After her escape from Ohio at age 12, she does not break free again from what poet William Blake called the “mind-forged manacles,” but triumphs with good old Midwestern perseverance and flat-mouthed, prairie humor.

She was outrageously productive (15 novels and numerous plays, short stories, reviews and articles) and was clearly the one who kept house and home together. She refused to go to Hollywood, even when studios offered her a desperately needed $1,000 per week, more than she earned in some years .

The diaries also reveal that Powell was admired for her strong characters and beautifully drawn contexts and criticized by editors, reviewers and readers for her weak plots. And if diaries reveal a writer’s inspiration and sources of material, then here is the stuff of Powell’s works.

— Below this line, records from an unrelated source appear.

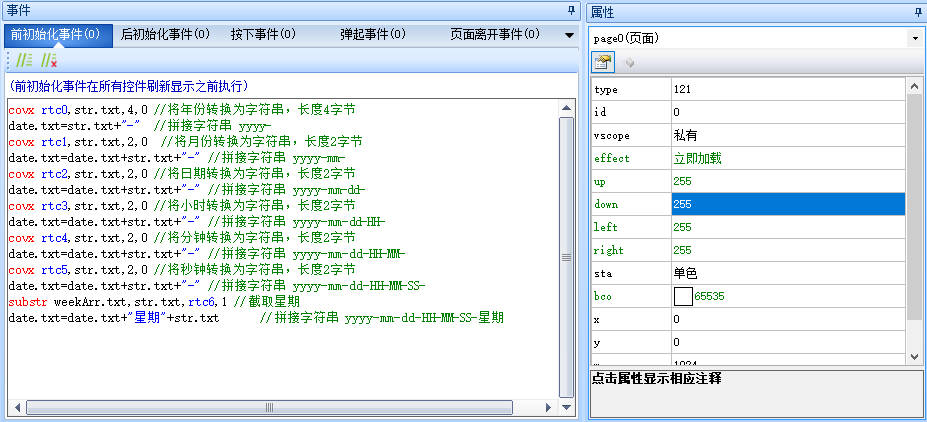Pin the 属性 panel using pushpin icon
Image resolution: width=927 pixels, height=422 pixels.
click(x=918, y=11)
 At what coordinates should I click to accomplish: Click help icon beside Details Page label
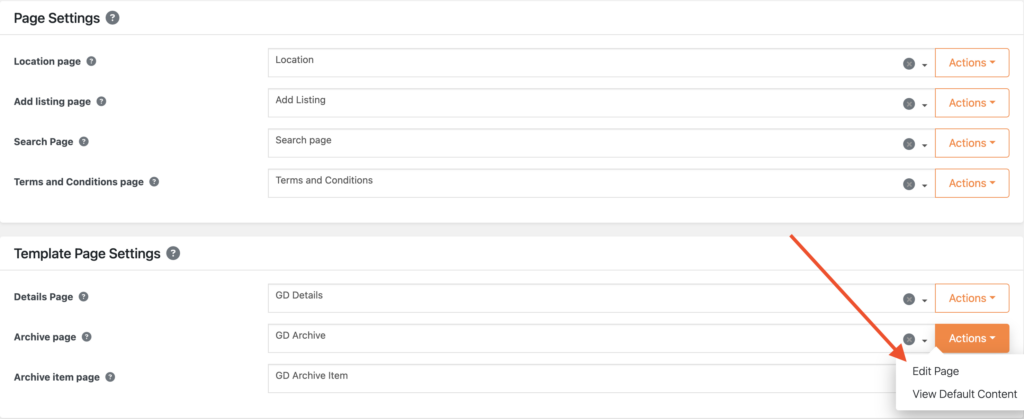click(84, 297)
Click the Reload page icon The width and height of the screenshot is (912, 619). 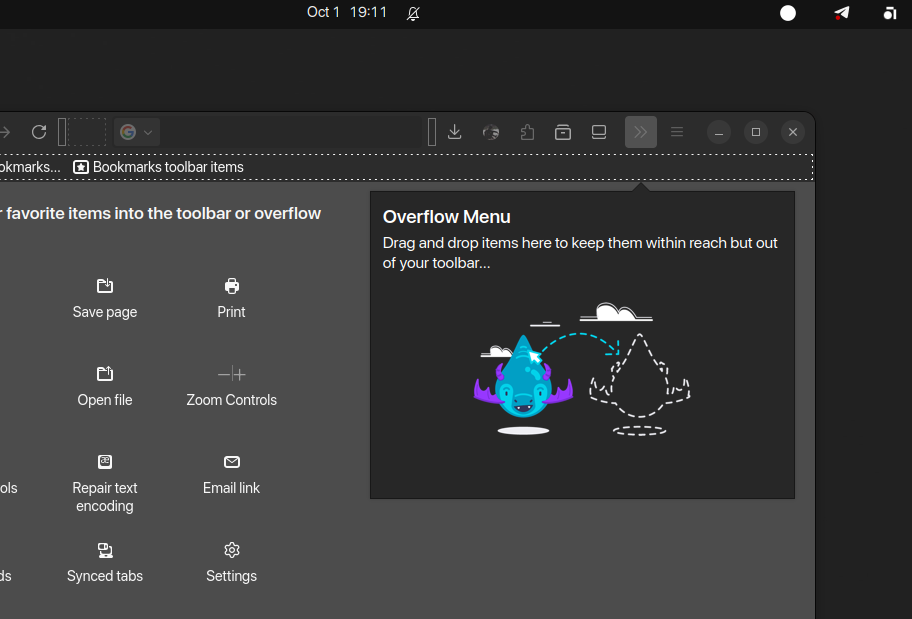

She recorded scenes and conversations in buses and interactions with passers-by in far finer detail than her own impressions and dramas. Her literary criticism is sharp and original. As a satirist, Powell could out-Parker Queen Dorothy, and was frequently pushed by her editors and agents to do so.

One of the thrills of a writer’s diary can be what Powell refers to as “accidental prophesy”--a part, she claims, “of the writer’s job.” Writers think, so often, that they get their material from the past and the present, and often it comes from their future as well. There are many examples of this in Powell’s diaries. In 1933, in a strange, out-of-place entry about a nightmare in which the final lesson is the importance of denying feeling, Powell writes, “. . . The cause and effect must go and, by God, will .”

Will is also the last word in the last entry of Powell’s diary, before her death Nov. 14, 1965. And she was, this career writer, astonishingly prolific in spite of everything, electric with will.